WHAT YOU ARE ASKED TO DO:
Please write out all of the entries beneath this line exactly, skipping the pictures.

Pixel coordinate grounding data:
····················

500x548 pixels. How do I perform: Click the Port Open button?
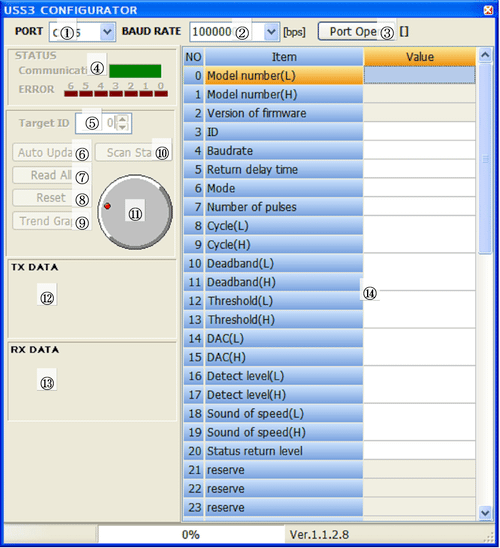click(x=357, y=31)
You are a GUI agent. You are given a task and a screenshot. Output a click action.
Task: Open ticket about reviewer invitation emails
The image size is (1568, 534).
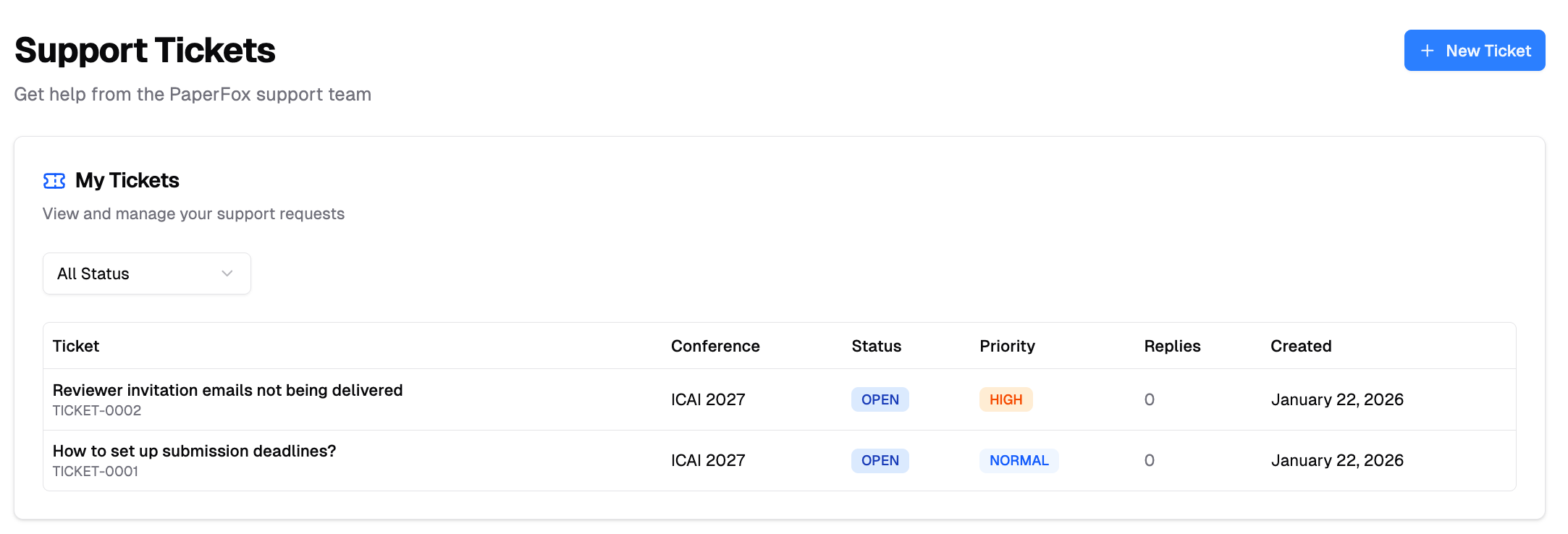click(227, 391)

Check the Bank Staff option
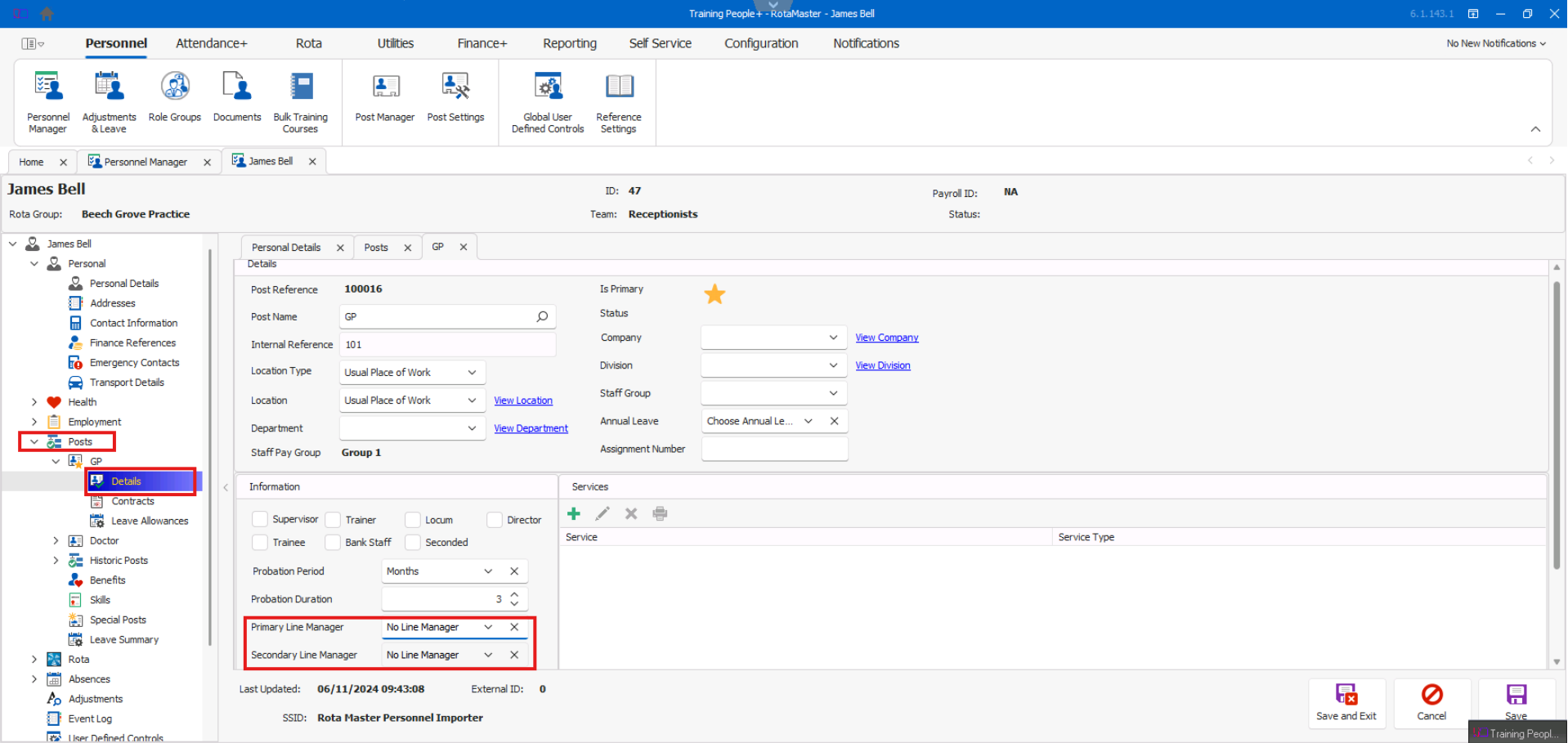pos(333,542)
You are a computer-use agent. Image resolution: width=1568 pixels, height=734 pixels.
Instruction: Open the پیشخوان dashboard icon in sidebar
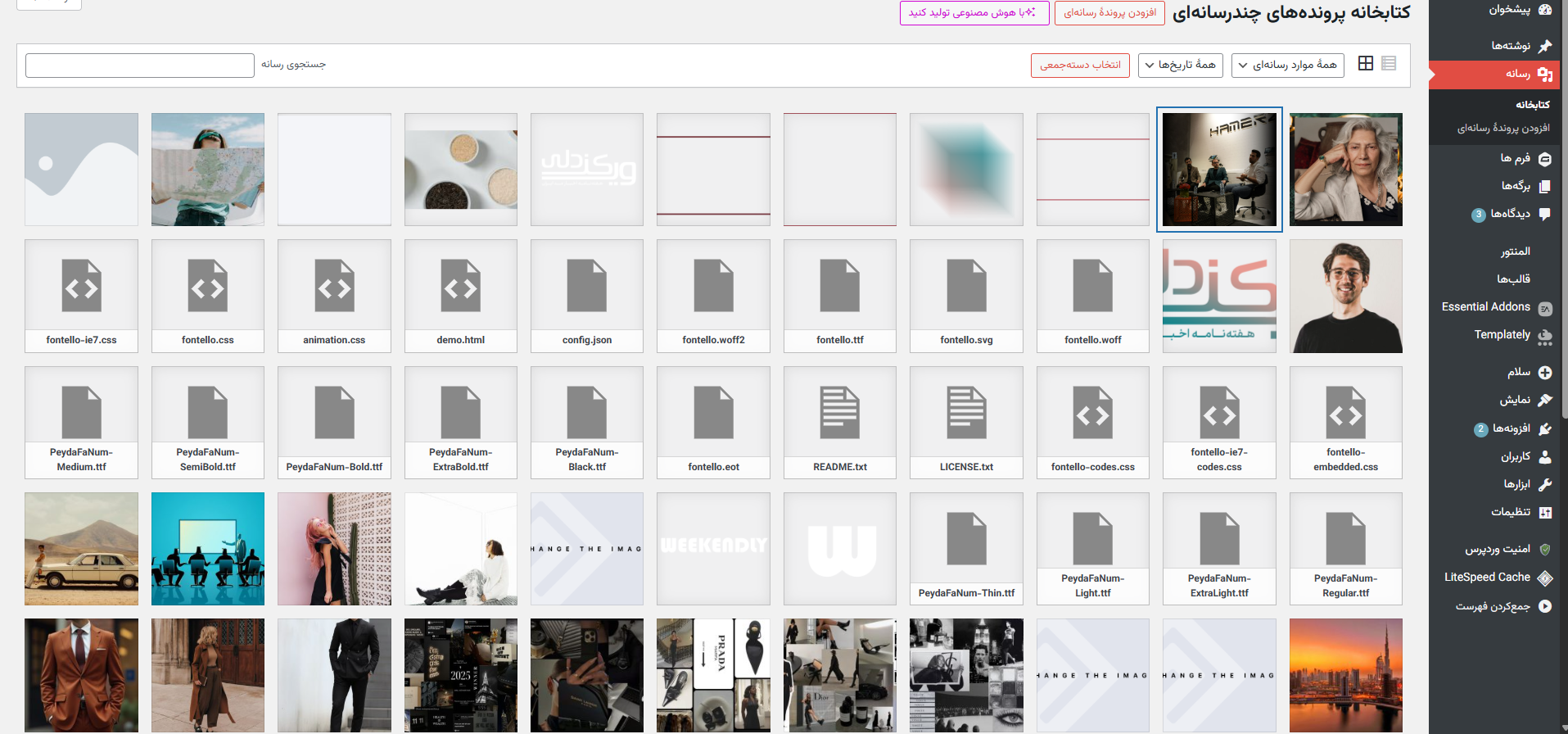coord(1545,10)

····················

RESULT BELOW:
500x548 pixels. How do I perform: Click the Port Open button?
click(x=357, y=31)
You are a GUI agent. You are given a task and a screenshot. Output a click action.
Task: Open ticket about reviewer invitation emails
The image size is (1568, 534).
click(227, 391)

Check the Bank Staff option
pos(333,542)
You are a computer-use agent. Image resolution: width=1568 pixels, height=734 pixels.
Instruction: Open the پیشخوان dashboard icon in sidebar
coord(1545,10)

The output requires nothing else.